→ Work to do
Convert the lines below into a JSON list of strings with one string per line, leaving out blank lines.
## START Information given
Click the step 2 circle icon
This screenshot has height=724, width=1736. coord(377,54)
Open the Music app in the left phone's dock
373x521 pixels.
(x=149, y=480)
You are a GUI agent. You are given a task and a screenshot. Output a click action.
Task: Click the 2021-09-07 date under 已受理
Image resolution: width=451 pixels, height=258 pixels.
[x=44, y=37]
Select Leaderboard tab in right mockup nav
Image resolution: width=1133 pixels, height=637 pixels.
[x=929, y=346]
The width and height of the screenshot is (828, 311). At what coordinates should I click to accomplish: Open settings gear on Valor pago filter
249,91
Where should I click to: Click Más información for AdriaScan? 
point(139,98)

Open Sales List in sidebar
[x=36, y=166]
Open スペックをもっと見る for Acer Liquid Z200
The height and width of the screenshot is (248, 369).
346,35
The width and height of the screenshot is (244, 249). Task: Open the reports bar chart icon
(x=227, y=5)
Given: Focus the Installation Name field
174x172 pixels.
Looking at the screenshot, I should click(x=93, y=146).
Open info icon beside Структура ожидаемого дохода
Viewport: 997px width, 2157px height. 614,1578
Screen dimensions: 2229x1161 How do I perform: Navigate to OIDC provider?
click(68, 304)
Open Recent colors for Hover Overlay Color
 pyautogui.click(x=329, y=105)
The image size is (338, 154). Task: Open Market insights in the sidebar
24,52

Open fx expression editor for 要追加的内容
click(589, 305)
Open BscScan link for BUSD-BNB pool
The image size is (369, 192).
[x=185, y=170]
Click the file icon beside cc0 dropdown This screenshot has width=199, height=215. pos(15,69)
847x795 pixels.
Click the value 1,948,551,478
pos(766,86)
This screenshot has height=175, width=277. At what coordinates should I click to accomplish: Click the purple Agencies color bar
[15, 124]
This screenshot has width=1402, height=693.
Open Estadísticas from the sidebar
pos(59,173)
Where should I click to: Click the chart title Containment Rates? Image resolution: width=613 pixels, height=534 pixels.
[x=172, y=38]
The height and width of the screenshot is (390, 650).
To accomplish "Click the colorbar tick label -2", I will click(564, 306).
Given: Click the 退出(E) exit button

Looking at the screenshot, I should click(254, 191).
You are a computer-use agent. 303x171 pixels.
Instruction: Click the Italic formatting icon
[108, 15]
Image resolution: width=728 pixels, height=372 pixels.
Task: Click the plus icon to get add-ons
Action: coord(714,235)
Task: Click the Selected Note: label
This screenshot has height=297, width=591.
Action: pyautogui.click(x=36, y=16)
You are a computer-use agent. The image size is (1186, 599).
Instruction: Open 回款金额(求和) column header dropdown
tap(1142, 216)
## END Information given
→ Exercise output
[
  "Click the step 2 circle icon",
  "This screenshot has height=724, width=1736. coord(377,54)",
  "Open the Music app in the left phone's dock",
  "373x521 pixels.",
  "(x=149, y=480)",
  "You are a GUI agent. You are given a task and a screenshot. Output a click action.",
  "Task: Click the 2021-09-07 date under 已受理",
  "Image resolution: width=451 pixels, height=258 pixels.",
  "[x=44, y=37]",
  "Select Leaderboard tab in right mockup nav",
  "Image resolution: width=1133 pixels, height=637 pixels.",
  "[x=929, y=346]",
  "The width and height of the screenshot is (828, 311). At what coordinates should I click to accomplish: Open settings gear on Valor pago filter",
  "249,91",
  "Where should I click to: Click Más información for AdriaScan? ",
  "point(139,98)",
  "Open Sales List in sidebar",
  "[x=36, y=166]",
  "Open スペックをもっと見る for Acer Liquid Z200",
  "The height and width of the screenshot is (248, 369).",
  "346,35",
  "The width and height of the screenshot is (244, 249). Task: Open the reports bar chart icon",
  "(x=227, y=5)",
  "Given: Focus the Installation Name field",
  "174x172 pixels.",
  "Looking at the screenshot, I should click(x=93, y=146).",
  "Open info icon beside Структура ожидаемого дохода",
  "Viewport: 997px width, 2157px height. 614,1578",
  "Screen dimensions: 2229x1161 How do I perform: Navigate to OIDC provider?",
  "click(68, 304)",
  "Open Recent colors for Hover Overlay Color",
  " pyautogui.click(x=329, y=105)",
  "The image size is (338, 154). Task: Open Market insights in the sidebar",
  "24,52",
  "Open fx expression editor for 要追加的内容",
  "click(589, 305)",
  "Open BscScan link for BUSD-BNB pool",
  "The image size is (369, 192).",
  "[x=185, y=170]",
  "Click the file icon beside cc0 dropdown This screenshot has width=199, height=215. pos(15,69)",
  "847x795 pixels.",
  "Click the value 1,948,551,478",
  "pos(766,86)",
  "This screenshot has height=175, width=277. At what coordinates should I click to accomplish: Click the purple Agencies color bar",
  "[15, 124]",
  "This screenshot has width=1402, height=693.",
  "Open Estadísticas from the sidebar",
  "pos(59,173)",
  "Where should I click to: Click the chart title Containment Rates? Image resolution: width=613 pixels, height=534 pixels.",
  "[x=172, y=38]",
  "The height and width of the screenshot is (390, 650).",
  "To accomplish \"Click the colorbar tick label -2\", I will click(564, 306).",
  "Given: Click the 退出(E) exit button",
  "Looking at the screenshot, I should click(254, 191).",
  "You are a computer-use agent. 303x171 pixels.",
  "Instruction: Click the Italic formatting icon",
  "[108, 15]",
  "Image resolution: width=728 pixels, height=372 pixels.",
  "Task: Click the plus icon to get add-ons",
  "Action: coord(714,235)",
  "Task: Click the Selected Note: label",
  "This screenshot has height=297, width=591.",
  "Action: pyautogui.click(x=36, y=16)",
  "You are a computer-use agent. The image size is (1186, 599).",
  "Instruction: Open 回款金额(求和) column header dropdown",
  "tap(1142, 216)"
]